Welcome to our weekly market update, in which we will tell you about the developments in dairy the past week and our expectations for coming week.
Welcome to the OpenDairy weekly market update on this friday the 20th.
We look back on a dynamic week in both trades and events. Tuesday we have seen a stable GDT, contrary to what most of the market was expecting.
The general consensus in the market pre-gdt was that Chinese activity would still be weak and therefore we would see lower prices in the auction. The first part of that statement proved to be correct, Chinese activity was still very limited. However, other markets decided to benefit from the lower commodity prices and step back in.
A bullish question could be: "what would happen if China steps back in as well?". We believe we don't have to expect any miracles from China, as local demand is still very weak. There are even reports of milk being dumped due to the lack of outlets. And if China is not buying, it'll be hard to give the story any bullish twist.

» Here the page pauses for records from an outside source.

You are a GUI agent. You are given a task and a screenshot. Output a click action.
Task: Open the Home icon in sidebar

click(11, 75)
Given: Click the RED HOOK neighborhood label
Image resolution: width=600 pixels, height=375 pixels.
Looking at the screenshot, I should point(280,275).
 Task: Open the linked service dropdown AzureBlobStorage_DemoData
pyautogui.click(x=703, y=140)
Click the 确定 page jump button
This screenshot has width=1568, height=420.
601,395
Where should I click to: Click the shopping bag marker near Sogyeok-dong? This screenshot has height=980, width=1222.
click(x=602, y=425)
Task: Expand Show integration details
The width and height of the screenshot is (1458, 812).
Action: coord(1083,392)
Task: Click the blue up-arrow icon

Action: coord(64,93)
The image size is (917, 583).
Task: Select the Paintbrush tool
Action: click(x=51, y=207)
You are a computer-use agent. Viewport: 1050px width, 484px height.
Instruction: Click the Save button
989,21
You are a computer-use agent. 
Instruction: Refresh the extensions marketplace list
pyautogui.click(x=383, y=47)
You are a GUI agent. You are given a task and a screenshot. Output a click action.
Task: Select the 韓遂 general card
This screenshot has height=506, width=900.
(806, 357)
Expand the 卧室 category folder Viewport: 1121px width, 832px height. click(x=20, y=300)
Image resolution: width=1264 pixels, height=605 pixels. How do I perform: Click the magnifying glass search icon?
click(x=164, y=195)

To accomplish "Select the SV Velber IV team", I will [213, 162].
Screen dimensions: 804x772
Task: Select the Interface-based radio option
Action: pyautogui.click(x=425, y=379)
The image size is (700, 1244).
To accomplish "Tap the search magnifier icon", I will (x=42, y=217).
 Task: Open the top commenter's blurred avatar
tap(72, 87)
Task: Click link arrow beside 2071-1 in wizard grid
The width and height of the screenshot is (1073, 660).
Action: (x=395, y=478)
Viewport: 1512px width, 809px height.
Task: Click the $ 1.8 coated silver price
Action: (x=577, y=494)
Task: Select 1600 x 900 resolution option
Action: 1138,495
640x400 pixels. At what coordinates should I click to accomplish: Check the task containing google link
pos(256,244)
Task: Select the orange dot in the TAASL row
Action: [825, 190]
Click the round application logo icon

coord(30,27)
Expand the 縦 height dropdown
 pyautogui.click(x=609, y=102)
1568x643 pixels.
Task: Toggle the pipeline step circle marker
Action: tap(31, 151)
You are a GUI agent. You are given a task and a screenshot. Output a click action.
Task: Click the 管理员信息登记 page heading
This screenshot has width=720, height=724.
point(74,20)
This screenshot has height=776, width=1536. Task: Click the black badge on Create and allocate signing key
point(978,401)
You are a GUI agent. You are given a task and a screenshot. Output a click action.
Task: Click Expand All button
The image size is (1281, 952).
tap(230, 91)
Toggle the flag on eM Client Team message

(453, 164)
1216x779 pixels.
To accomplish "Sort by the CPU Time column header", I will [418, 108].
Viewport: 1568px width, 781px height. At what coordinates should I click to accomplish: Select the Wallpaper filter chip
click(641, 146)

Dairy commodities have dropped off a cliff the past weeks and we start to see a difference between protein and fats. Cheese and butter are still seeing downward pressure, protein in the form of SMP seems to hold a bit better. Farmgate prices are being corrected by big cooperatives, but the gap between the current farmgate price and the spot price is more than 30 cents. Still a long way to go until farmers have any incentive to slow production.
This week, a Dutch newspaper reported that dairy farmers were able to generate a comfortable income in 2022 of almost triple the average of the 5 years before. We hope 2023 will be just as good for dairy farmers around the world, as we will need every single one of them to meet the growing global demand. For now, we expect a strong milkflush in the Northern hemisphere and plenty of milk available. But the supply correction could be just as drastic as the price drops we have seen until now. We will keep you posted!
Thank you for your attention and have a great weekend!